• Passage to read:
Soon after announcing his presidential candidacy, he added the new (for him) allegation of motive — scientists manipulated data so they could have “dollars rolling into their projects.” At the same time, he claimed that “almost weekly or even daily scientists are coming forward and questioning the original idea that man-made global warming is what is causing the climate to change.”

Among many other news reports — some of which focused largely on the years-old fact that Perry publicly dissents from mainstream climate science — was an inquiry into the accuracy of his campaign-trail assertions by the Washington Post’s Fact Checker columnist Glenn Kessler.

Like PolitiFact with Pawlenty, Kessler pulled no punches in an Aug. 18 column, awarding Perry “Four Pinocchios” — Fact Checker’s rating for politician statements with the highest level of untruth (which it calls “whoppers”).

• Records provided:
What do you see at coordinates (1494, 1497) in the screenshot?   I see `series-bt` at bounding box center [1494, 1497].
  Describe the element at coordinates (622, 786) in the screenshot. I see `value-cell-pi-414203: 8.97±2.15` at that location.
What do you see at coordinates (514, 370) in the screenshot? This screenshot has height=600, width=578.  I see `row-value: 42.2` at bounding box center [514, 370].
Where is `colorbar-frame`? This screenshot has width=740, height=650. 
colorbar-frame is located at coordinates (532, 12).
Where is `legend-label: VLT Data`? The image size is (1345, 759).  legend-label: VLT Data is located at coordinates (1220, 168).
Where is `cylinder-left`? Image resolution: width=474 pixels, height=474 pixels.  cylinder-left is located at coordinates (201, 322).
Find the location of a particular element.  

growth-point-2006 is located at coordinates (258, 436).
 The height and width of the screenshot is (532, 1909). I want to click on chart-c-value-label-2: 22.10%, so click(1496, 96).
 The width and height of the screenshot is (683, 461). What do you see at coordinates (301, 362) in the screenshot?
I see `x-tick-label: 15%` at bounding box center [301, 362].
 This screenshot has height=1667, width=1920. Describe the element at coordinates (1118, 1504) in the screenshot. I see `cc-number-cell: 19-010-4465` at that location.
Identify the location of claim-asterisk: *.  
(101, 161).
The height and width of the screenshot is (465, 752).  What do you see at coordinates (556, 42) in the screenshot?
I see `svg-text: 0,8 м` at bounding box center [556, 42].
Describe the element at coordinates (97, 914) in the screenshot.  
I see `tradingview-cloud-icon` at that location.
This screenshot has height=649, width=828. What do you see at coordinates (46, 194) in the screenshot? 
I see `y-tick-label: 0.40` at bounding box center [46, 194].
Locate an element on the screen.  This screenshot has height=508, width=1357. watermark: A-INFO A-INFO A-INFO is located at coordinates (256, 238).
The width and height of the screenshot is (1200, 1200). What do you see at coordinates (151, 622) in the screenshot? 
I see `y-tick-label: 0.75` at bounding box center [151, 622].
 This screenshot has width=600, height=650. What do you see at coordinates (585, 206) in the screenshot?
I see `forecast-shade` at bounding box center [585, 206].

• Exercise instructions: In the passage about Perry's climate claims, copy word for word the stretch from "Among many other" through "columnist Glenn Kessler.".

• Written answer:
Among many other news reports — some of which focused largely on the years-old fact that Perry publicly dissents from mainstream climate science — was an inquiry into the accuracy of his campaign-trail assertions by the Washington Post’s Fact Checker columnist Glenn Kessler.